Mortgage Philosophy, Your Mortgage File

Bank or Borrower . . . . or?

Our economy continues to stumble through a storm of uncertainty and hesitation, unable to take a confident step in any direction. We can trace the tailings back to the mortgage crisis which began a crescendo in 2008, climaxed in 2010, and now, what we hope is the diminuendo going into 2014.  I’ve been in the industry for over ten years and I’ve watched and read as the media attempted to find a scapegoat. Since personal accountability flew out the window years ago, let’s blame the cold, heartless banks, right?  After all, they were just in it for the buck and obviously willing to screw the poor, unfortunate American out of a home.

Really?
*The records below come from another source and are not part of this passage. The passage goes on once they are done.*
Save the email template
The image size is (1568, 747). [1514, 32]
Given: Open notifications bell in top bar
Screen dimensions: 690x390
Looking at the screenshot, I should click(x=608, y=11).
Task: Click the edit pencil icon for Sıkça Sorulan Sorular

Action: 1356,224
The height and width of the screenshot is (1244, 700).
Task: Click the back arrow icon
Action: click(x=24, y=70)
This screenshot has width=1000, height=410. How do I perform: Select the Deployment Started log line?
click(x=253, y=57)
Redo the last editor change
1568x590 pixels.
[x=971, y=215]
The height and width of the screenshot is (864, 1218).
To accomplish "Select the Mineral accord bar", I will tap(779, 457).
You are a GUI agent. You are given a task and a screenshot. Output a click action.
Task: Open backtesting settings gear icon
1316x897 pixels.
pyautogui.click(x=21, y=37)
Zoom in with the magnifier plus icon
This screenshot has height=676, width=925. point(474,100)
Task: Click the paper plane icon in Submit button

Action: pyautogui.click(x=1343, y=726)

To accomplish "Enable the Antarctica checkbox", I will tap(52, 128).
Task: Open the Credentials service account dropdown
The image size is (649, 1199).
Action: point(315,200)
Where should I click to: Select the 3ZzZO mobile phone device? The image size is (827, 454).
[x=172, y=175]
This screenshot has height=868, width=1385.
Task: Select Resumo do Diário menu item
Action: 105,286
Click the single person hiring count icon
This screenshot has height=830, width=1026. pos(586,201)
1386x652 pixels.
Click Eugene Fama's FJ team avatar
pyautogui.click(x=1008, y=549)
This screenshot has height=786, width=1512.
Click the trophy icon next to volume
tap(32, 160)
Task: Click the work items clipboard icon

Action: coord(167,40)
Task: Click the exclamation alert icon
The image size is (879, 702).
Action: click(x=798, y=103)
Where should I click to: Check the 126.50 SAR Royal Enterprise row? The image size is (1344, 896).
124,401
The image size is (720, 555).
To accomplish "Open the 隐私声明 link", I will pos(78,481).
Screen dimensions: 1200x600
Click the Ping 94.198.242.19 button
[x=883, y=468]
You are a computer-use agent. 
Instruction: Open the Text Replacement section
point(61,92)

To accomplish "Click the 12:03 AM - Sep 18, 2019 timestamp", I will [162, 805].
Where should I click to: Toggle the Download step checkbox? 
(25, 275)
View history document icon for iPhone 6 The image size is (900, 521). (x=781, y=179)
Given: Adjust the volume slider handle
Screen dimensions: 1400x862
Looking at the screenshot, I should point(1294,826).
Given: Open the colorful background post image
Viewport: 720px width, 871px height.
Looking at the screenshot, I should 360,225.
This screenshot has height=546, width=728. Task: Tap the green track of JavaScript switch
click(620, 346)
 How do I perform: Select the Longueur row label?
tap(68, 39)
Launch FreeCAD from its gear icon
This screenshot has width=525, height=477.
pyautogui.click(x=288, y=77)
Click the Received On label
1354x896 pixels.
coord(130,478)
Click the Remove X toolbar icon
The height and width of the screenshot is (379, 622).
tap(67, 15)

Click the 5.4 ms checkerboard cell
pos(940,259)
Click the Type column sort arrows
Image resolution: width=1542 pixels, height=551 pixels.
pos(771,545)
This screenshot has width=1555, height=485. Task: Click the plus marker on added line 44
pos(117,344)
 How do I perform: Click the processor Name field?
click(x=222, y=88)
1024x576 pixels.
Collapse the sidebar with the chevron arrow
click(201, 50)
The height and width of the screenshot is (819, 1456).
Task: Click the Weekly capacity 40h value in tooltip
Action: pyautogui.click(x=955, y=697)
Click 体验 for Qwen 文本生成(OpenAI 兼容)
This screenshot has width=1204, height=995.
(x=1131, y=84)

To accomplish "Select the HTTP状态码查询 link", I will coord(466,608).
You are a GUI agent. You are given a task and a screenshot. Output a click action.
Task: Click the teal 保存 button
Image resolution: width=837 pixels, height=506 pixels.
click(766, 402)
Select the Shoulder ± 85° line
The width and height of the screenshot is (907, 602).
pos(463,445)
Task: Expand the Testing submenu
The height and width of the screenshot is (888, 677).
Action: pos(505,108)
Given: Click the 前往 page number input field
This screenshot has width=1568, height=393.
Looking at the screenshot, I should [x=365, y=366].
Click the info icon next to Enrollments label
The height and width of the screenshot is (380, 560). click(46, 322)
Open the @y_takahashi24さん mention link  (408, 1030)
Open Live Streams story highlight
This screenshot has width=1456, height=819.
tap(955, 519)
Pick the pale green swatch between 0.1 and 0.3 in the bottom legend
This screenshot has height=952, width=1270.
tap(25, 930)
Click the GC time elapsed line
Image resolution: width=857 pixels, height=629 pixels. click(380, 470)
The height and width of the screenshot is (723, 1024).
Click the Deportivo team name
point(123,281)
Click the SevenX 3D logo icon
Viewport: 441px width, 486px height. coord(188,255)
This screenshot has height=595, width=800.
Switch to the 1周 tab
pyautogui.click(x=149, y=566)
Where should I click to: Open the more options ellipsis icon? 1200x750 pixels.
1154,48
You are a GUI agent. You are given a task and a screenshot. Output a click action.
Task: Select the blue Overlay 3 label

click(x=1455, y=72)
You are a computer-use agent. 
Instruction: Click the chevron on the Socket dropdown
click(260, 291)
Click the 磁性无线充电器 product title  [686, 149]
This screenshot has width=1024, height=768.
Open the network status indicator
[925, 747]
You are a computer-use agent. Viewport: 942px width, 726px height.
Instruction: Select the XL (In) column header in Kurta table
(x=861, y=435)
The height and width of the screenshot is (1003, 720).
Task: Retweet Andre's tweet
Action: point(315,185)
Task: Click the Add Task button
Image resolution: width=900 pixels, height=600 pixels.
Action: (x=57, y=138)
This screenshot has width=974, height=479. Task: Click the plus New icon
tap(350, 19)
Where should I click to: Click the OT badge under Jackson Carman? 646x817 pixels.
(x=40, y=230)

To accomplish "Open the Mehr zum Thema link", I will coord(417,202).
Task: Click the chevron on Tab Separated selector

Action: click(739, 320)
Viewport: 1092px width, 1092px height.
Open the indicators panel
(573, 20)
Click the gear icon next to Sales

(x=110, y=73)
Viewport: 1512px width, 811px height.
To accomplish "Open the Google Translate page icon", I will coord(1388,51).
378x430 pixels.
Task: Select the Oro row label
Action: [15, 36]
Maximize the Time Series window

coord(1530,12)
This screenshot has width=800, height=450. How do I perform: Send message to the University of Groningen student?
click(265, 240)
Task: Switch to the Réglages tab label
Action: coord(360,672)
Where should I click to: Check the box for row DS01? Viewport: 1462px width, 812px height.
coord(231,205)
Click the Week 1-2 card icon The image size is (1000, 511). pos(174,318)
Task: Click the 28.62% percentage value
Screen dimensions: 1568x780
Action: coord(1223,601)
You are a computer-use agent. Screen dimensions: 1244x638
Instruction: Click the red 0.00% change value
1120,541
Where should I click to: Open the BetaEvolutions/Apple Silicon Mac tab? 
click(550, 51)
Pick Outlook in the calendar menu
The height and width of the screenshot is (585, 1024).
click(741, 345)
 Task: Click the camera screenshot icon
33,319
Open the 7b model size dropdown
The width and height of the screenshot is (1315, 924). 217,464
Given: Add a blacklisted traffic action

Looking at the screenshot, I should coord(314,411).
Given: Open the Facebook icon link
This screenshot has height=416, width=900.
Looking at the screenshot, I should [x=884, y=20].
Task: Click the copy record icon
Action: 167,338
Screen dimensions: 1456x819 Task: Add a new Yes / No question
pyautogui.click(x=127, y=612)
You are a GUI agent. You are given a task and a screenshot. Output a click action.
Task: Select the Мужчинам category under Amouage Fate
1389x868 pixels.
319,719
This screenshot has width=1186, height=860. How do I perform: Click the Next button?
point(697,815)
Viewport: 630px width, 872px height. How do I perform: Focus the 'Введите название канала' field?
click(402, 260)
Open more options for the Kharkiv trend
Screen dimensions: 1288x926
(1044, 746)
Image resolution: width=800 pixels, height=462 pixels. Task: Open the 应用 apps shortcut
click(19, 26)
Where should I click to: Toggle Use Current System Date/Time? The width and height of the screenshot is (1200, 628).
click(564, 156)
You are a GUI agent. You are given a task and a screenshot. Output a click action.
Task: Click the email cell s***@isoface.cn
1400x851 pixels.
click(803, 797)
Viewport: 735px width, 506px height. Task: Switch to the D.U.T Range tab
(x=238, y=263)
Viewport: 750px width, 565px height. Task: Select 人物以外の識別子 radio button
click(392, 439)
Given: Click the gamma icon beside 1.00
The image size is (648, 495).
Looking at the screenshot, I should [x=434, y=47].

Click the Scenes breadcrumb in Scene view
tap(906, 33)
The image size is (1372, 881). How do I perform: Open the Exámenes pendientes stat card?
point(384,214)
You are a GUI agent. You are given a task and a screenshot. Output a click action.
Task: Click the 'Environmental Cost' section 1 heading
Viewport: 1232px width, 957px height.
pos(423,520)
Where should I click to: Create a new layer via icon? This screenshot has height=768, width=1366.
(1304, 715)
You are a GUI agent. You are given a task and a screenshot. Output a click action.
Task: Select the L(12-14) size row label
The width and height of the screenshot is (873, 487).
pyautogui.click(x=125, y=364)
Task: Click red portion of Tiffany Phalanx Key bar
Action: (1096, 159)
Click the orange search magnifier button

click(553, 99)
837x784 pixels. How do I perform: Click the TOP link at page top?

You think a bank wants a foreclosure? Do you know how much that costs them?! Check it out here.

So while the borrower is busy blaming the bank, and the bank is busy dealing with the hemorrhaging associated with the foreclosure trauma, the real culprit is busy baking up that red herring they love so much.

In this NY Times article we get a glimpse into the events that started it all. In 1999, the Clinton administration pressured Fannie Mae and Freddie Mac to loosen the belt on lending in an effort to accommodate minorities and low income consumers. This idea –regardless of best intentions– had unintended consequence and the reality was far opposite the plan

The payment for this government debacle will cost our country billions, if not trillions in the long term. Since no one feels responsible we have been shrugging off the financial burden of this catastrophe in every way imaginable: TARP, Government MBS Program, no budget, etc. The bill is due, and if we fail as a country to handle it as adults, it will be handled for us.  The latter, as I’ve discovered in my life, is not as pleasant as when you willfully resolve the problem yourself.

Good luck, America.

Assets, Your Mortgage File

Large Deposits

One of the things a processor/underwriter is looking for on a bank statement is the presence of large, non-payroll deposits.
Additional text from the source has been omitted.